American stock car racing driver and owner (1918–1996)

Dale Everett Swanson (February 22, 1918 in Castana, Iowa – January 28, 1996) was an American stock car racing driver and owner.

Swanson lived in Harlan, Iowa, and became one of the premier racing engine builders in the 1940s and 1950s. Though he started his racing career driving in the coupe circuit in the late 1940s in Nebraska, Iowa, and Missouri, he was better known for his car building expertise. He was often referred to as a "mechanical genius". Swanson owned the cars driven by Harlan native and racing champion Johnny Beauchamp from 1956 to 1957. In the mid-1950s, Swanson was sponsored by Chevrolet's Racing Division to compete in IMCA racing events. Swanson and driver Johnny Beauchamp dominated the IMCA stock car series winning 43 features and the series Championship in 1956. Swanson was one of the most knowledgeable mechanics in racing when it came to the Chevrolet.

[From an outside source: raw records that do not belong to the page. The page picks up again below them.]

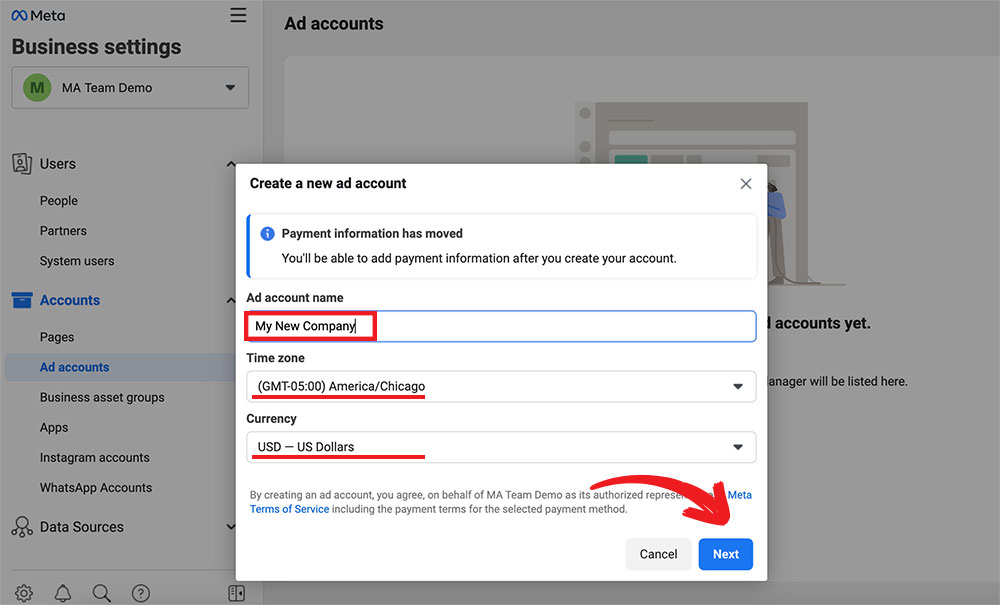Click the Cancel button

click(658, 554)
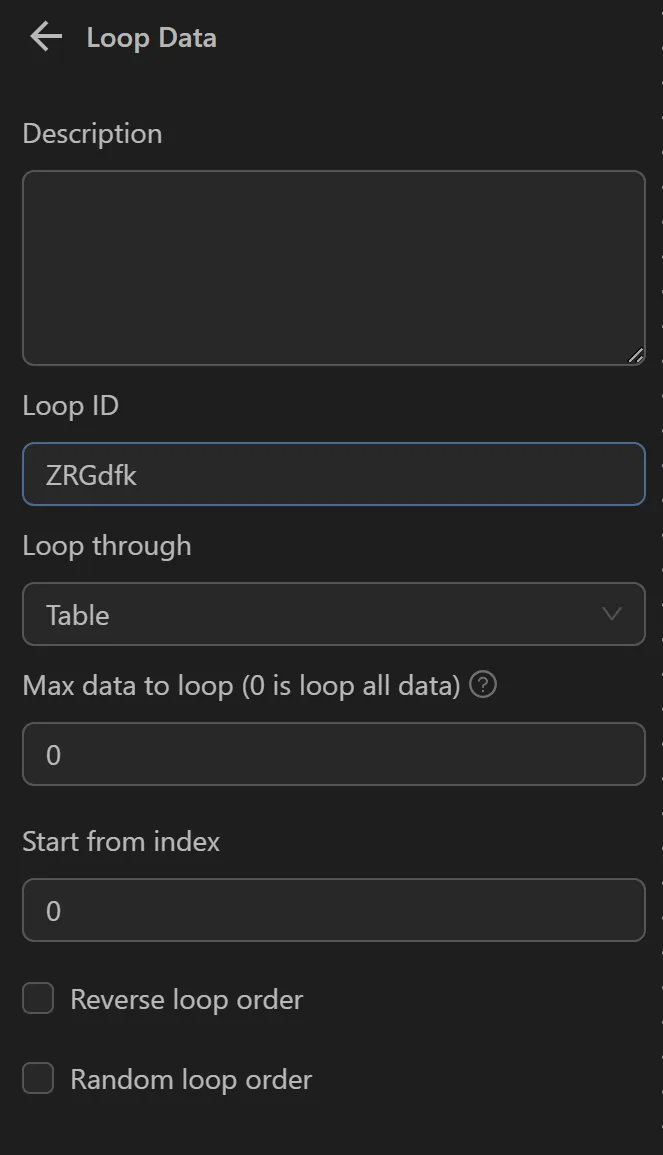
Task: Check the Reverse loop order box
Action: (x=37, y=997)
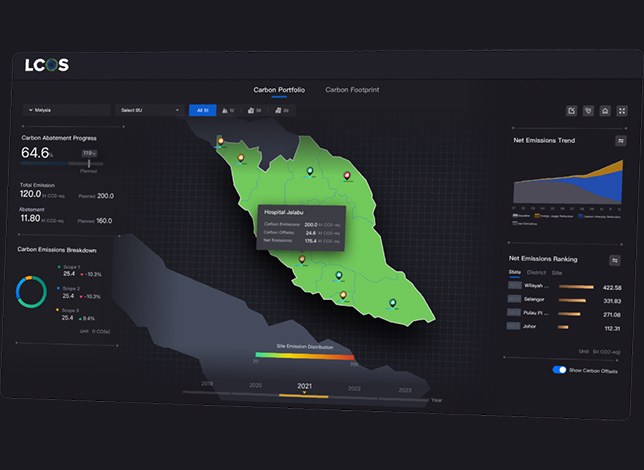Switch to Carbon Footprint tab
Viewport: 644px width, 470px height.
click(x=352, y=90)
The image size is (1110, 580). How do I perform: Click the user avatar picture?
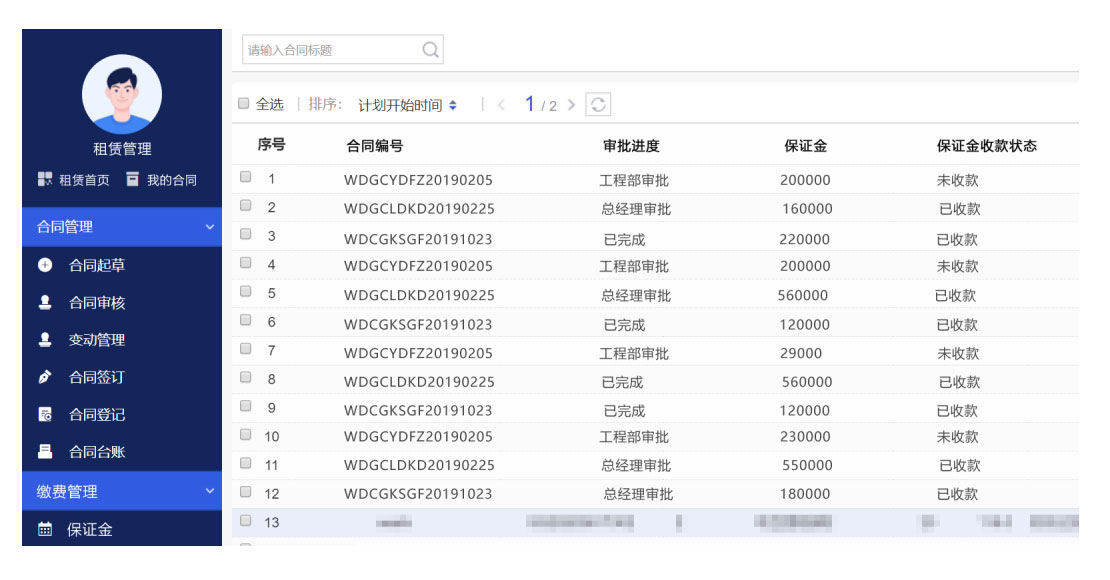(121, 94)
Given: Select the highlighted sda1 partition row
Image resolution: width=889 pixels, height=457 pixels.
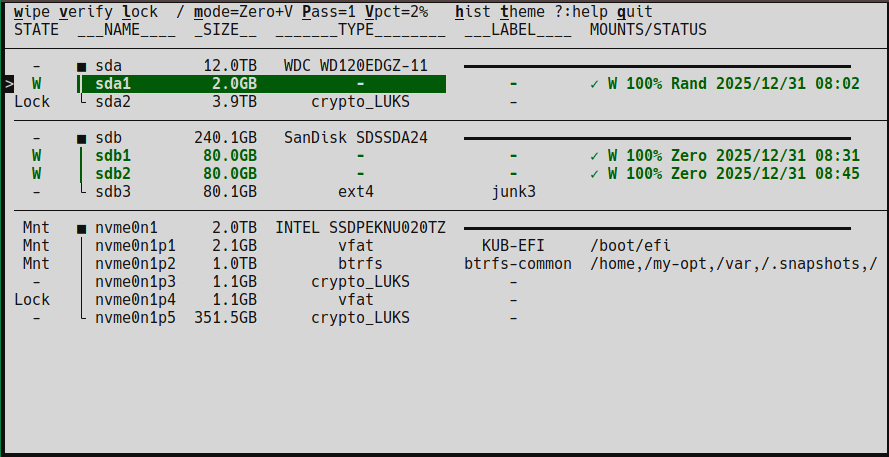Looking at the screenshot, I should click(260, 84).
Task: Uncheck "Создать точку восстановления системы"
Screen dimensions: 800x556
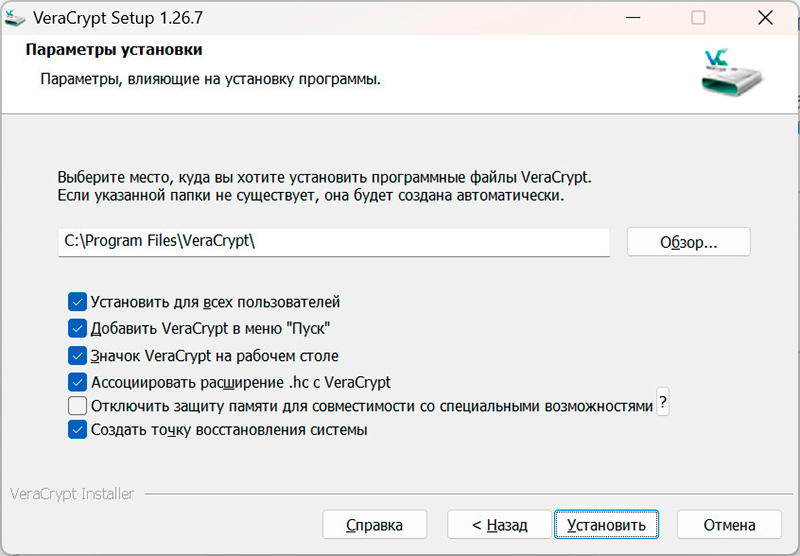Action: point(77,430)
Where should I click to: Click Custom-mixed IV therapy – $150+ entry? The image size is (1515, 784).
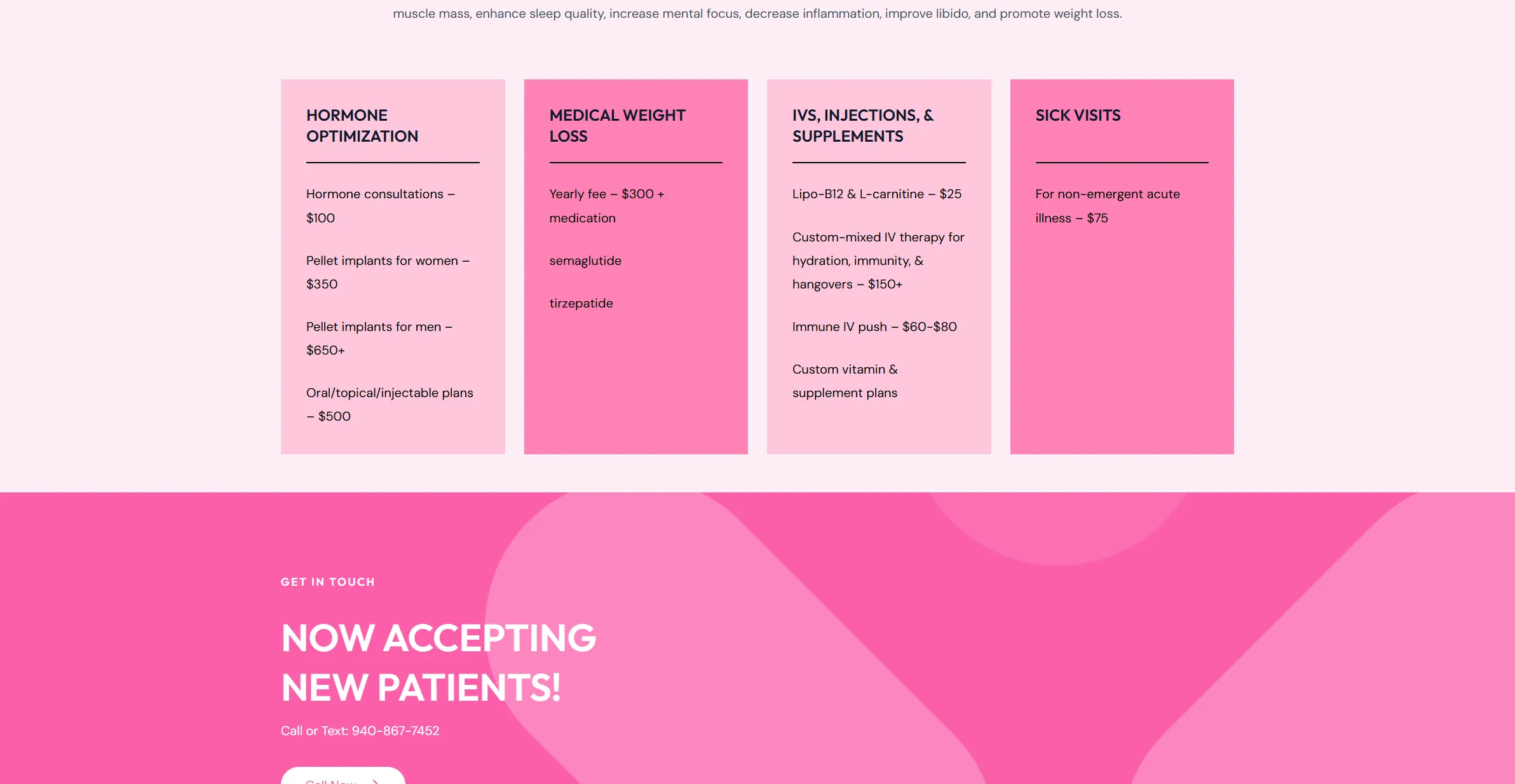pyautogui.click(x=878, y=260)
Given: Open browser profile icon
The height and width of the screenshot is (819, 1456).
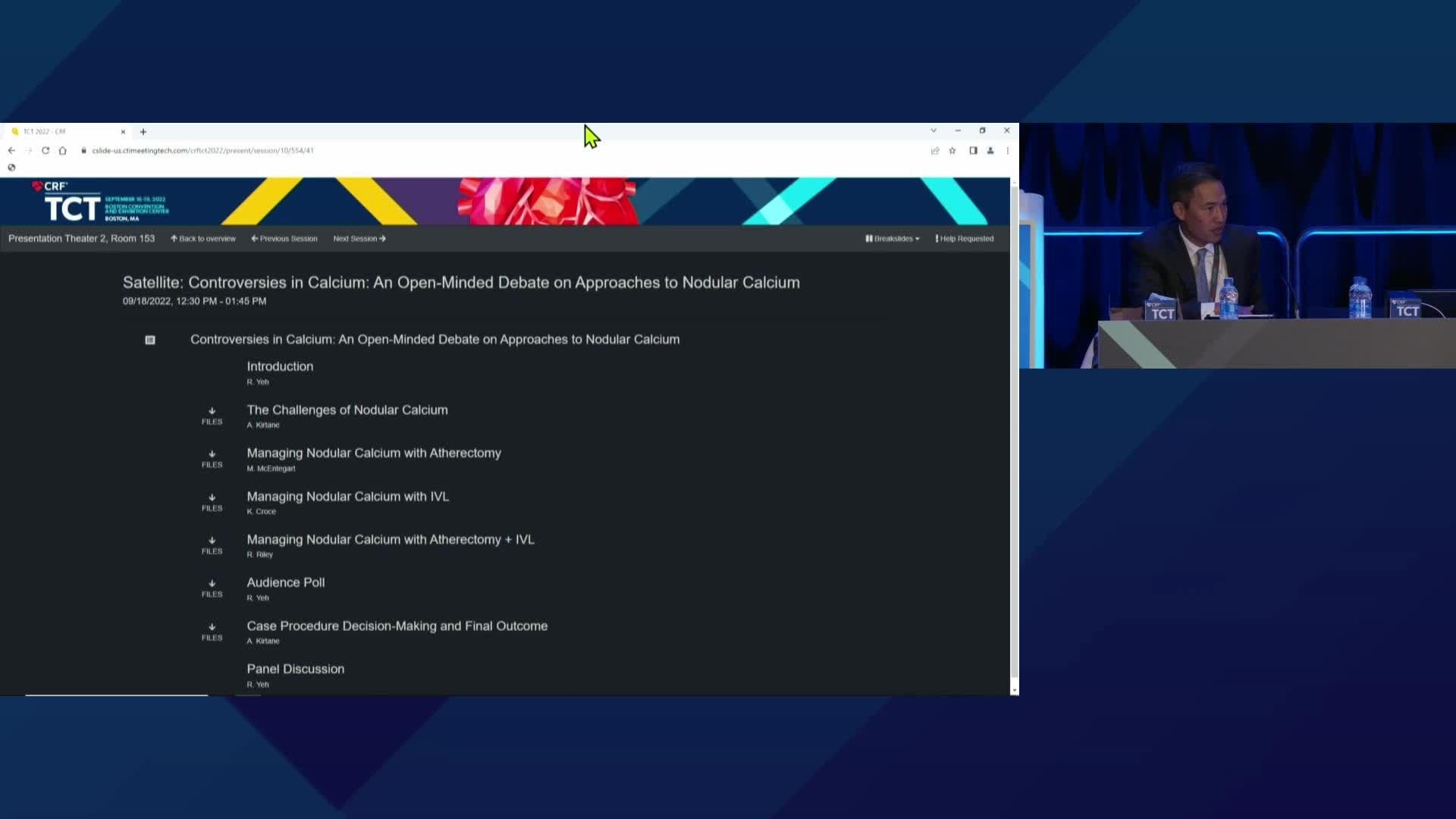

Another Harlan, Iowa racing legend, 1963 Daytona 500 winner Tiny Lund, also drove for Swanson in the early 1950s.

Swanson's racing work continued until the late 1970s at racetracks in Iowa and Nebraska.

Swanson's legacy continued with his son Dale L. Swanson and grandson Dale (Ken) Swanson. Dale (Ken) Swanson spent 15 years working for some of the best NASCAR teams in North Carolina. While working at Bill Davis Racing under head engine builder, Terry Elledge, he built the engine that powered the #22 Caterpillar Car driven by Ward Burton and crew chiefed by Tommy Baldwin, winning the 2002 Daytona 500. He also worked at Richard Childress Racing's (RCR) Engine R&D department and contributed to Kevin Harvick winning the 2007 Daytona 500. While at RCR, he also built engines for Kevin Harvick Racing, Inc. and driver Ron Hornaday who won the 2007 NASCAR Craftsman Truck Series Championship.

==Personal life==

Swanson was the son of Theodore and Neva Swanson.

Swanson died January 28, 1996 in Harlan, Iowa.